- [Суть задания]
Перепишите без изменений строки материала, начиная с самой первой и заканчивая строкой, где стоит «coordinates (214, 76).», включая её.
══════════
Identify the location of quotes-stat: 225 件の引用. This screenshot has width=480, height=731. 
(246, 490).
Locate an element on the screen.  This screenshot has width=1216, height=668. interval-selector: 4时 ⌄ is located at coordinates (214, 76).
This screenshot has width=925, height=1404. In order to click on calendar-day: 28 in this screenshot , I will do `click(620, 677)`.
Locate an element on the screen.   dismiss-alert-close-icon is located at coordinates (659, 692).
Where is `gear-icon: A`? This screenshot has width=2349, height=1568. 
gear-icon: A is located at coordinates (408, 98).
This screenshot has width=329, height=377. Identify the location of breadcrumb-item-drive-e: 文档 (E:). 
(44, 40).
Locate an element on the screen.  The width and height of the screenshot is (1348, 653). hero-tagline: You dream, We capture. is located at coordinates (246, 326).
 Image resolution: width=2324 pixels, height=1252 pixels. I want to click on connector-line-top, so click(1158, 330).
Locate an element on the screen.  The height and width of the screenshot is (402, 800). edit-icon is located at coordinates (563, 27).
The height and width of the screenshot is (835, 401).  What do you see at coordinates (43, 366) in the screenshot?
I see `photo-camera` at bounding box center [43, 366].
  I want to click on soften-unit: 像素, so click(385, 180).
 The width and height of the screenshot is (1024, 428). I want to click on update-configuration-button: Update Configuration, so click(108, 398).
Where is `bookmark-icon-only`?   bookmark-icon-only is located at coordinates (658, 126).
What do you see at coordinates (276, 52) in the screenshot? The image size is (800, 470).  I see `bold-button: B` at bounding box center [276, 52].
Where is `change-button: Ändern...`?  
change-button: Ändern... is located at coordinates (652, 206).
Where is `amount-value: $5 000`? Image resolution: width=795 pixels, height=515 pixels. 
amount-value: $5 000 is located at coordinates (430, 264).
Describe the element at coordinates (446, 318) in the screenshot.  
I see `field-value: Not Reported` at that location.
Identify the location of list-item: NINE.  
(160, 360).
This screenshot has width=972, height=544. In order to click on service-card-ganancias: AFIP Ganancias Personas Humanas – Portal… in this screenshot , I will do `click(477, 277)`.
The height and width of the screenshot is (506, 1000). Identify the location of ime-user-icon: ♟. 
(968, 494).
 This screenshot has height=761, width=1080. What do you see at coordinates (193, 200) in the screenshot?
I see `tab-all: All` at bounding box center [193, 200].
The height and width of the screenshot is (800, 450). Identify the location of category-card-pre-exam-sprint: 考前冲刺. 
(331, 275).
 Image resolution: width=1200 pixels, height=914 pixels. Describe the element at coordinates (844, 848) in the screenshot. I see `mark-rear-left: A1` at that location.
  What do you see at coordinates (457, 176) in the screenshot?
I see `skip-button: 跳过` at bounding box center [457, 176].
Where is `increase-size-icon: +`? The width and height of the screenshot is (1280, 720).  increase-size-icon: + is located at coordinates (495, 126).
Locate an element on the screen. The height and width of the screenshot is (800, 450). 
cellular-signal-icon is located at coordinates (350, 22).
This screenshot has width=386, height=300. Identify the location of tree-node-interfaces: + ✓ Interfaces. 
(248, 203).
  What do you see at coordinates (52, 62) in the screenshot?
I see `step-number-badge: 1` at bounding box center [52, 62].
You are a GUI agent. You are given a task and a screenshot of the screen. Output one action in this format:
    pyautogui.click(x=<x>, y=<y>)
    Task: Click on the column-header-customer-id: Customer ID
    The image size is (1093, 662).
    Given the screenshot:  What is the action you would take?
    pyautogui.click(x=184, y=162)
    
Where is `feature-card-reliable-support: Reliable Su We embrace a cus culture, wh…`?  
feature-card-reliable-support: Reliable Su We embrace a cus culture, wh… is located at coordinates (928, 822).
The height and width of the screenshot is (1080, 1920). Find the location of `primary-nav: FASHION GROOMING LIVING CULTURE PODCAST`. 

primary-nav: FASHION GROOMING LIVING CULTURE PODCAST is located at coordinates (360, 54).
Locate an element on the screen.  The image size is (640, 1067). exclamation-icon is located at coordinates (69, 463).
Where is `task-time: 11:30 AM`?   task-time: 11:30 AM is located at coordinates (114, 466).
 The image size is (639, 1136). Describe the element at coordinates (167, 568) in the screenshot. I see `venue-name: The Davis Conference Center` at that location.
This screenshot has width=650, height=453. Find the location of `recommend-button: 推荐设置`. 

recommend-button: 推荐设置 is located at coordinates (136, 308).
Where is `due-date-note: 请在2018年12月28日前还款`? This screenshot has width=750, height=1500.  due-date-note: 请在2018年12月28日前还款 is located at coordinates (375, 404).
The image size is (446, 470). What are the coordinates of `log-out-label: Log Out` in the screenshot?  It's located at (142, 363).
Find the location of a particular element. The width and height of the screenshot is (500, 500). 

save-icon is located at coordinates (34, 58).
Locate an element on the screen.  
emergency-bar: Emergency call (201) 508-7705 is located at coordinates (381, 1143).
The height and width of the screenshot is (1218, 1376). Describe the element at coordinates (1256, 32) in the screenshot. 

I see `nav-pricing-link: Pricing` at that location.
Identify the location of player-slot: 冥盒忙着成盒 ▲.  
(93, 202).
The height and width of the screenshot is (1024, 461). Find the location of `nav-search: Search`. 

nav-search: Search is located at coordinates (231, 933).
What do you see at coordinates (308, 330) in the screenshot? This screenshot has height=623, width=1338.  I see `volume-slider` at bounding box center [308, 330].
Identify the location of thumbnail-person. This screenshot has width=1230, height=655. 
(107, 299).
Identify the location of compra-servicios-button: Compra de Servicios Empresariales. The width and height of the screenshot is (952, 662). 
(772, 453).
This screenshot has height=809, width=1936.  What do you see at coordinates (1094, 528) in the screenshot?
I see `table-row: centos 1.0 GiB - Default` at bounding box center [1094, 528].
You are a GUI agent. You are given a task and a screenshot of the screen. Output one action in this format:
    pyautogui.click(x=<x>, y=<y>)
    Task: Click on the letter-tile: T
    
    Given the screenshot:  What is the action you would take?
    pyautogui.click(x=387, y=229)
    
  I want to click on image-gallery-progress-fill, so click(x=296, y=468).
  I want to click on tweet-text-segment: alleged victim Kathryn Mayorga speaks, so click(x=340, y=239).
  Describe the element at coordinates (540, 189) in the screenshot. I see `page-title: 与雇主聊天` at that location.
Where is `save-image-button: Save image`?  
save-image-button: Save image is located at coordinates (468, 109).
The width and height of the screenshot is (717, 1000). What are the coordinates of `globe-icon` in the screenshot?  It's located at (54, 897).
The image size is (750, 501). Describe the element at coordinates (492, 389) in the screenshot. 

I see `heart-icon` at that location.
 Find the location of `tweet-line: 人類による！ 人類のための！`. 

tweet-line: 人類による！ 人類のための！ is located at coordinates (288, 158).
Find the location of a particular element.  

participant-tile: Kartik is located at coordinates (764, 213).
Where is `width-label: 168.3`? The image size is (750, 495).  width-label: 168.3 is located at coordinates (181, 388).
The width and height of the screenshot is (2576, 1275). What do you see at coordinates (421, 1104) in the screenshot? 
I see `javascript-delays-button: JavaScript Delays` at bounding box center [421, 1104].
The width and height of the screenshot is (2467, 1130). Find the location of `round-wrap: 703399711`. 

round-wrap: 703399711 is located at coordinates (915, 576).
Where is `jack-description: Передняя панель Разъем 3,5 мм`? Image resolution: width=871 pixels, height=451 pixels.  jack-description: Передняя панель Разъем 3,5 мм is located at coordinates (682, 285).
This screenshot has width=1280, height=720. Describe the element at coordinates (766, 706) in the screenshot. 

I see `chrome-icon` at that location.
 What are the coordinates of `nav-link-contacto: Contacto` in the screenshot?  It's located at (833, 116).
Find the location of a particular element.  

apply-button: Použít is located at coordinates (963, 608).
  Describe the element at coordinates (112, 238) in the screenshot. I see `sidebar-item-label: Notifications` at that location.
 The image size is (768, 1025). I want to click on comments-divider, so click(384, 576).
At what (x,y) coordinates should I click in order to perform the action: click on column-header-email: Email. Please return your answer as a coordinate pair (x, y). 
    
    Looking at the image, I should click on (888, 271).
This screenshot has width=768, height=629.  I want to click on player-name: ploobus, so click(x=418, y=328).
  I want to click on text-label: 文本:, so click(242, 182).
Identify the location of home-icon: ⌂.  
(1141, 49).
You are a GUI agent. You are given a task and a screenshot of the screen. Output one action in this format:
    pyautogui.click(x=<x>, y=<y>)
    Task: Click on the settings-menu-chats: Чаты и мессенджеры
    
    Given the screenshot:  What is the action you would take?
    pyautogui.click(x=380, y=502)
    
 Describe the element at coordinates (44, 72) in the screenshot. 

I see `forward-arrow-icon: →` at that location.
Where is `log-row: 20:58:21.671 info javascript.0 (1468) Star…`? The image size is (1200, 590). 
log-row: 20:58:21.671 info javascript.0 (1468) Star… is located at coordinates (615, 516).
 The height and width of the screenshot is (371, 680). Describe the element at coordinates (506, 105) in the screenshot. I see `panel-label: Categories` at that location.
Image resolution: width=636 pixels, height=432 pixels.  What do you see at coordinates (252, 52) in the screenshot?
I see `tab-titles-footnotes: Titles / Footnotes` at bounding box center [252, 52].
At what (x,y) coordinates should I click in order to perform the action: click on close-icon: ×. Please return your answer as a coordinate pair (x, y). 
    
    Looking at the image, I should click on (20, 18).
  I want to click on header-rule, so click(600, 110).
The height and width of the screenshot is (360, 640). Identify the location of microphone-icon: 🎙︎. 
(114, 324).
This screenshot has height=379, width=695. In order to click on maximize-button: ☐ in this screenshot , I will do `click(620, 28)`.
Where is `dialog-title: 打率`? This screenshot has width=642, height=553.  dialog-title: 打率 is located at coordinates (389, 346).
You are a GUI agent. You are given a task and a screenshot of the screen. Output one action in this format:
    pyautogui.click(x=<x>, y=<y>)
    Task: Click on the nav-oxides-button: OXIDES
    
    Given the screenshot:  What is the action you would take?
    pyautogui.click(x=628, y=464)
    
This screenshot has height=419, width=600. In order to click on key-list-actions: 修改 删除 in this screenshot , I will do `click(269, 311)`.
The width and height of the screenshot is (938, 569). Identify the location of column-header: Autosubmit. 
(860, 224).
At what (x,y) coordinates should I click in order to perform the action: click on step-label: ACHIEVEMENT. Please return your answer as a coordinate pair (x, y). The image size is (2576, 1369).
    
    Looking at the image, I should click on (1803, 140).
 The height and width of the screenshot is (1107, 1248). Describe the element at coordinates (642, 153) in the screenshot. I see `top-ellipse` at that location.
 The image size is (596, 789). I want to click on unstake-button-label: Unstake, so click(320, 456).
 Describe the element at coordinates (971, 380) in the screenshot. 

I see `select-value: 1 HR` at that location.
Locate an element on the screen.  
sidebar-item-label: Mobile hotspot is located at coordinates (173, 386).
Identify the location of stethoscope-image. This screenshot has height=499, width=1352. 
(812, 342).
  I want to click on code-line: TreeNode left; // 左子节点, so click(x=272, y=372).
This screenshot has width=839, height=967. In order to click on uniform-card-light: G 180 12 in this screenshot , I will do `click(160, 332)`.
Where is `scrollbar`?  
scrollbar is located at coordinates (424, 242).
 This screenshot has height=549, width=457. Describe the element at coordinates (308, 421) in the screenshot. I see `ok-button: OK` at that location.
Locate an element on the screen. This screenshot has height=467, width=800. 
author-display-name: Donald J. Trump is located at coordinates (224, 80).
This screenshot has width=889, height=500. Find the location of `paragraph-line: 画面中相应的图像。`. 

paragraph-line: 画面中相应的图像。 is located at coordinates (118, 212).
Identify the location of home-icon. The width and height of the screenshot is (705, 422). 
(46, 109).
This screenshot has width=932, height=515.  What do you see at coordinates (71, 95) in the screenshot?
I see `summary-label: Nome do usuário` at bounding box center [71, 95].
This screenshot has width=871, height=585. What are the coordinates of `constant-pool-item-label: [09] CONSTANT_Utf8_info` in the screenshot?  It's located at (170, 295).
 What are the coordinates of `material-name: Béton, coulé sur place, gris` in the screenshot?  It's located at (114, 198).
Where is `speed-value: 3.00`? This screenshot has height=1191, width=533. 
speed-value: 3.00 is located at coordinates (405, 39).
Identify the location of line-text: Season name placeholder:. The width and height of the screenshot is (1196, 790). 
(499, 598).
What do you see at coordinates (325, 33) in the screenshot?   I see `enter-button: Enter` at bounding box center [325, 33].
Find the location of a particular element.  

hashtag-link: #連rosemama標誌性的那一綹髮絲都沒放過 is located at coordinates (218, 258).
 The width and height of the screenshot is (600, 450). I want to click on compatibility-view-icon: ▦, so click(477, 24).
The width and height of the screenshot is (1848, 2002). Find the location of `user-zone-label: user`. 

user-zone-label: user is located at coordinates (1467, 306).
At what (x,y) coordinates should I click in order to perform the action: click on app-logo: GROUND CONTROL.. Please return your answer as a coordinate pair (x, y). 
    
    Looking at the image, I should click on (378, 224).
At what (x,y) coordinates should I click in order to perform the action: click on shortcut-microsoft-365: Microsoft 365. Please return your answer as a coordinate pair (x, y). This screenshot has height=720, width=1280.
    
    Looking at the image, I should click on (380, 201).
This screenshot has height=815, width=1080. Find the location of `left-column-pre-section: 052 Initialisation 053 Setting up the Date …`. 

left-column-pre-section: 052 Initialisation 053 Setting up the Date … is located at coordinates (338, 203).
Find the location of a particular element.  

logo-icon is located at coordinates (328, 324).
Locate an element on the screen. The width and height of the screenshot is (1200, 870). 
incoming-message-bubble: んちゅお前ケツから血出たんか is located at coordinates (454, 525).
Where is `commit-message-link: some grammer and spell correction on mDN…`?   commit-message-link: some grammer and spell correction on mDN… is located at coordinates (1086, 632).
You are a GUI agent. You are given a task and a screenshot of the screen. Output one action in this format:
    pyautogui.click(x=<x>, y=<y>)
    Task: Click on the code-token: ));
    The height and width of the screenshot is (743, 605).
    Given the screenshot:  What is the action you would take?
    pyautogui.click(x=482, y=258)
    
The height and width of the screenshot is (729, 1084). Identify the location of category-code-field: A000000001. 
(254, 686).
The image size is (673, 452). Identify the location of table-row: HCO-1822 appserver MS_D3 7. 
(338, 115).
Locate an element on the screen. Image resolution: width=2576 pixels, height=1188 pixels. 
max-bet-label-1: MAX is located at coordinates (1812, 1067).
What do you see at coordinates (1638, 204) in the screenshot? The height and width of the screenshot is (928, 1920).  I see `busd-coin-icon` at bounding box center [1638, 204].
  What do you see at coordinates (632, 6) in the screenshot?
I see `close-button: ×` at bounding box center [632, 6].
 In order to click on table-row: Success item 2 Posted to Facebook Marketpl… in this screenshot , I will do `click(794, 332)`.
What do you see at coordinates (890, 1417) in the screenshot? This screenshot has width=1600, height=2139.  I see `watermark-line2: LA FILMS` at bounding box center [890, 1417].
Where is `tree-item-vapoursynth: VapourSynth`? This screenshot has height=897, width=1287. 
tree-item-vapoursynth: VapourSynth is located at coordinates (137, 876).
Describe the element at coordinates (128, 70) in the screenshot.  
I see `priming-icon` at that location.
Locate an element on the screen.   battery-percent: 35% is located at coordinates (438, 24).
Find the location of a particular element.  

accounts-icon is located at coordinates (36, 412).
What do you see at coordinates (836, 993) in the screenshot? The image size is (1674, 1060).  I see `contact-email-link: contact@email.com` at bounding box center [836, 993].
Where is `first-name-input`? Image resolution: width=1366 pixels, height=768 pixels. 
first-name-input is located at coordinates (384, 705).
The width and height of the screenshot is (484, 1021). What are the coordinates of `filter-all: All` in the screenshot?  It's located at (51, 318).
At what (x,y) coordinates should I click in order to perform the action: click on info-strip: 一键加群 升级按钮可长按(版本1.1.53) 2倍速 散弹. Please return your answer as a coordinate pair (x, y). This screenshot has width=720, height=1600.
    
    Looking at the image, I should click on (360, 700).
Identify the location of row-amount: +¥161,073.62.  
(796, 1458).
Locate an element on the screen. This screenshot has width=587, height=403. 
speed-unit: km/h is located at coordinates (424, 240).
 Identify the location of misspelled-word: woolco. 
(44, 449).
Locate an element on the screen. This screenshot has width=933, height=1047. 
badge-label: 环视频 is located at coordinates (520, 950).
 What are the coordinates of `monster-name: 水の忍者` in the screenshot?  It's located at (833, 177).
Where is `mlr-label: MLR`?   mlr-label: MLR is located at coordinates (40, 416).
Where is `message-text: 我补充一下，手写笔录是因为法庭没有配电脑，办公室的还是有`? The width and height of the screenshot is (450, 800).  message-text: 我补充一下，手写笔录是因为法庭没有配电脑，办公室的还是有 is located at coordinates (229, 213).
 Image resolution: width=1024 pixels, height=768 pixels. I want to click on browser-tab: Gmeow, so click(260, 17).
══════════
- [Ваше решение]
Identify the location of quotes-stat: 225 件の引用. This screenshot has width=480, height=731. 
(246, 490).
Locate an element on the screen.  This screenshot has width=1216, height=668. interval-selector: 4时 ⌄ is located at coordinates (214, 76).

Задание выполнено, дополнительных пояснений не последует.